Bazball

by | Nov 16, 2025

BazBall

Bazball is England’s belief that the best way to win a Test is to remove the handbrake, the seatbelt, and possibly the steering wheel. Under Brendon “Baz” McCullum and Ben Stokes, it treats momentum as a higher power and accepts collapses as the occasional price of spiritual clarity.

On its good days, Bazball is a glorious act of cricketing mischief: bowlers are bullied, improbable chases unfold like casual errands, and England appear to have unlocked a secret mode of the sport that everyone else forgot to click. It turns weary Tests into turbocharged theatre and forces opponents to answer the uncomfortable question: “What if they actually mean this?”

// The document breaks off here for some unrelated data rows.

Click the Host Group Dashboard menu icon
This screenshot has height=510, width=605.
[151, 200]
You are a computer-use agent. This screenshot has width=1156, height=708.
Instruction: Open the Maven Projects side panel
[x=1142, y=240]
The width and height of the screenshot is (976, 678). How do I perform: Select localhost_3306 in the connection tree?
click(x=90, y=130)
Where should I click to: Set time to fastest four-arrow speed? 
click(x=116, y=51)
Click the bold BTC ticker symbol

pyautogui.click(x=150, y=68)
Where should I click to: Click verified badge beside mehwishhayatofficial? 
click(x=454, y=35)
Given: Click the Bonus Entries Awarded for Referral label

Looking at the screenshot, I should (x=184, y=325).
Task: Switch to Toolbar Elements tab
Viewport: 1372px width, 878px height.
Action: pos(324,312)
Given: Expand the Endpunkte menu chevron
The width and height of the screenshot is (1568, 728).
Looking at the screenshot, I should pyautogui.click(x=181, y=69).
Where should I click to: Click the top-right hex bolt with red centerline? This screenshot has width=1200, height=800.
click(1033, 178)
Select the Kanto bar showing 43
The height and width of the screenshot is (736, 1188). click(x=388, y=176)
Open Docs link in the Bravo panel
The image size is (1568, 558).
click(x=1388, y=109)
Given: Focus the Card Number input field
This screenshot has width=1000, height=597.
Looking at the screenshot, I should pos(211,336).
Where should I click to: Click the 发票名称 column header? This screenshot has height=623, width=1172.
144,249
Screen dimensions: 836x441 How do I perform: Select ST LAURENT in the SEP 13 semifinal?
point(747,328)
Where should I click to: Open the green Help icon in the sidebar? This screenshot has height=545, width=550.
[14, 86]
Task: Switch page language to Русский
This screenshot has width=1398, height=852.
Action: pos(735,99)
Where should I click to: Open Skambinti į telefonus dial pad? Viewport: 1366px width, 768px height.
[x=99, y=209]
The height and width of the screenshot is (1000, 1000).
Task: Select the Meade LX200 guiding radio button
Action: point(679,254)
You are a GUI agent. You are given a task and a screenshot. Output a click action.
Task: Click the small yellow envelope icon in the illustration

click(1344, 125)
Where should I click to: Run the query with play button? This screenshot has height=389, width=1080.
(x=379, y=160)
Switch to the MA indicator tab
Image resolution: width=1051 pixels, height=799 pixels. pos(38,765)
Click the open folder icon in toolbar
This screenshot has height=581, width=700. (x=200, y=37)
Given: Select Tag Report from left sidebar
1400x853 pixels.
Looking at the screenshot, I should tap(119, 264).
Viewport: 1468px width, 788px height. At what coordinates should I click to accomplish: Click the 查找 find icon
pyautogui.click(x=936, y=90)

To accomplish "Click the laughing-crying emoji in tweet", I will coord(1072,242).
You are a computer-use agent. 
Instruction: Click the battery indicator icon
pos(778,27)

On its bad days, Bazball is the sporting equivalent of doing your tax return in crayon. Wickets fall like dominoes in a stiff breeze, plans age badly within the hour, and England look less like revolutionaries and more like enthusiastic volunteers who misread the brief. Critics don’t have to wait long for material; Bazball supplies its own blooper reel with admirable efficiency.

And yet, for all its melodrama, Bazball has dragged Test cricket into chaos-streaked relevance. Whether it’s a tactical breakthrough or a beautifully reckless phase England will one day deny knowing depends entirely on the final score — and how loudly the dressing room swears afterward.